▸ Gezeigter Textauszug:
Am Montag nach dem Feste, Morgens zehn Uhr, stellte sich Classen-Kappelmann dem Richter. Daß man ihn nur hatte verhaften wollen, um während des Festes eine Absicht damit zu erreichen, trat nun klar hervor, denn man entließ ihn, ohne auch nur eine Vernehmung zu versuchen, sofort „bis auf Weiteres“. Erst am 2. August wurde er von dem Untersuchungsrichter wegen der dreifachen Beschuldigung vernommen: 1) durch seine Einladung an die Abgeordneten und Festgenossen zu einer Versammlung unter freiem Himmel aufgefordert, 2) einem politischen Verein vorgestanden und 3) das Statut dieses Vereins nicht eingereicht zu haben.
Mit neuer Kraft zu seinen Geschäften zurückkehrend, sah sich nun aber der schlichte Mann zu seiner großen Ueberraschung in einen Strudel von Ovationen hineingezogen, denen er nicht entfliehen konnte. Die Bitten seiner Freunde um ein photographisches Portrait für die „Gartenlaube“, lehnte er ab mit den Worten: „das fehlte noch!“ und jene erlangten das Bild, das Ihrem Holzschnitt zur Vorlage gedient, nur dadurch, daß sie sein eigenes Argument, „es gilt der Sache, nicht der Person“ für ihren Wunsch anwendeten. „Huldigt der Sache statt der Person!“ ermahnte er seine Freunde und seine Verehrer – aber wie war hier Eins vom Andern zu trennen? Nicht seinen Freunden, sondern seinen erbitterten Feinden war es beschieden, die Person zu treffen trotz der Sache. Classen-Kappelmann ward auf dem Arndt-Feste in Bonn insultirt, trotzdem er als Abgesandter der Stadtverordneten von Köln erschienen war! Und zu dieser groben Verletzung des Anstandes gab sich ein Mann her, den seine Stellung wie seine Verhältnisse vielleicht mehr als irgend einen Collegen im ganzen Staate unabhängig machen – der Oberbürgermeister Kauffmann in Bonn!

▸ Nachfolgende Daten:
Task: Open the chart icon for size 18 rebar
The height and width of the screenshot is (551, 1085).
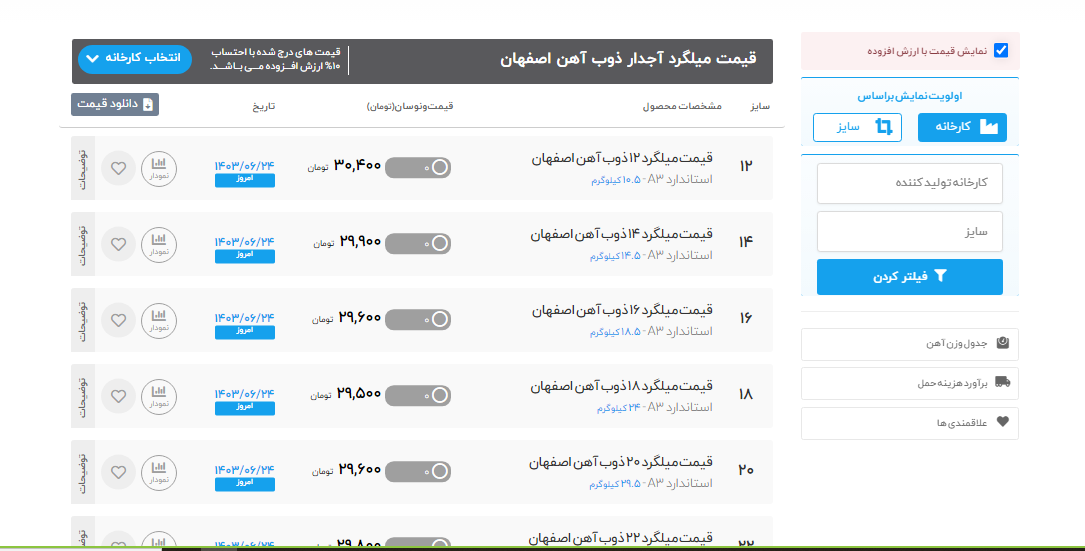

▸ Arbeitsanweisungen:
(a) An welchem Tag wurde Classen-Kappelmann laut dem Textauszug vom Untersuchungsrichter vernommen?
(b) Stimmen diese Aussagen mit dem Textauszug überein? (i) Classen-Kappelmann wurde, als er sich dem Richter stellte, sofort vernommen. (ii) Die Bitte seiner Freunde um ein photographisches Portrait lehnte er zunächst ab. (iii) Auf dem Arndt-Feste in Bonn erschien er als Abgesandter der Stadtverordneten von Köln.
Die Zeilen stehen in keinem Zusammenhang mit dem Textauszug.

▸ Lösungen im Einzelnen:
(a) Am 2. August.

(b)
(i) Nein: „man entließ ihn, ohne auch nur eine Vernehmung zu versuchen, sofort „bis auf Weiteres““
(ii) Ja: „lehnte er ab mit den Worten: „das fehlte noch!““
(iii) Ja: „als Abgesandter der Stadtverordneten von Köln erschienen war“